Plaintiff contends that decedent loved their son and would not have committed suicide when the son was expected home. She further relies upon the presumption against suicide. She contends that it can be inferred from the evidentiary material presented that decedent was suffering from drug intoxication and did not know the kind or quantity of drugs ingested, and that suicide is not an independent intervening cause if the injured party is unable to realize the nature of his act or is unable to control his conduct. She further contends that it can be inferred that decedent did not intend to commit suicide, but took the overdose of Carbrital because his physicians had "negligently implanted" in his mind the idea that his only salvation lay in taking more and more drugs.
The evidentiary materials presented indicated that decedent was extremely intelligent. Carbrital is a sleep inducing pill, not a "psychiatric" pill. Within a very short period of time, a matter of minutes, decedent took at least eight times, and possibly as much as thirty times, the prescribed daily dosage of Carbrital. The number of pills taken far exceeded the daily dosage for any other drug which had been prescribed for decedent.
We conclude that it cannot reasonably be inferred that he did so believing that such would improve his mental condition.
Plaintiff last saw decedent alive on the morning of his death. She stated that decedent knew what he was doing and was capable of following instructions at all times except when he was hospitalized.
She stated that she spoke on the telephone with decedent at about 1:30 on the day of his death, and that at that time he gave her explicit instructions not to contact his physicians, told her that he was going to make an appointment with Reid, and told her not to worry.
The only reasonable inference which can be drawn from these facts, and the other facts set out above, is that decedent knew what he was doing and was capable of following instructions immediately before he ingested the fatal dosage of Carbrital and that this condition continued until he lost consciousness. He could not have swallowed any additional pills after he lost consciousness.

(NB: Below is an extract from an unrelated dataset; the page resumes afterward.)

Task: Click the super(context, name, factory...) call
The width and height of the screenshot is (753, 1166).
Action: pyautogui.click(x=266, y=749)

Since plaintiff made no showing that she had contradictory evidence indicating that at the time decedent ingested the fatal dosage he was suffering from drug intoxication, and as a result could have unintentionally taken the overdose, we conclude that the trial court could properly have assumed that plaintiff had no such evidence.
Furthermore, the evidentiary materials presented indicated that decedent had suffered from a serious emotional disorder for many years and was scared, frightened and dependent. His wife had, during the weeks prior to his death, threatened to "temporarily" leave him, and she had been looking for an apartment for herself and her son.

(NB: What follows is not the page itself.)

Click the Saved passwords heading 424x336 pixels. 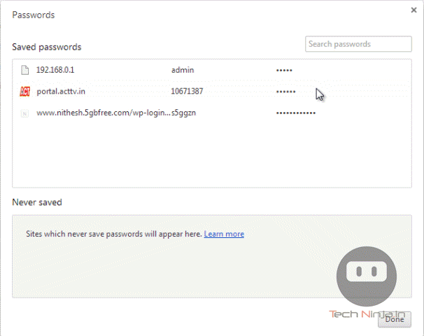[x=46, y=47]
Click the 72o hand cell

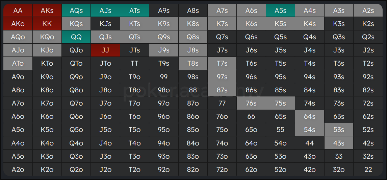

In Frankel v. New York Life Ins. Co., 51 F.2d 933 [10th Cir. 1931] the court stated:
"* * * the presumption against suicide is overcome by evidence showing the death was self-inflicted, or facts inconsistent with any reasonable hypothesis of death by accident, or circumstances and conditions leaving no room for any reasonable hypothesis but suicide, and it is where the facts in any particular case are disputable or are of such character that different minds might reasonably draw different conclusions therefrom, a question is presented for the determination of the jury."
We conclude that the only reasonable inference which can be drawn from the facts set out above is that decedent voluntarily committed suicide.
Such being the case, the trial court did not err in granting summary judgment for defendants.
Affirmed.
DAVISON, C.J., and IRWIN, BARNES, SIMMS and DOOLIN, JJ., concur.
WILLIAMS, V.C.J., and HODGES and LAVENDER, JJ., dissent.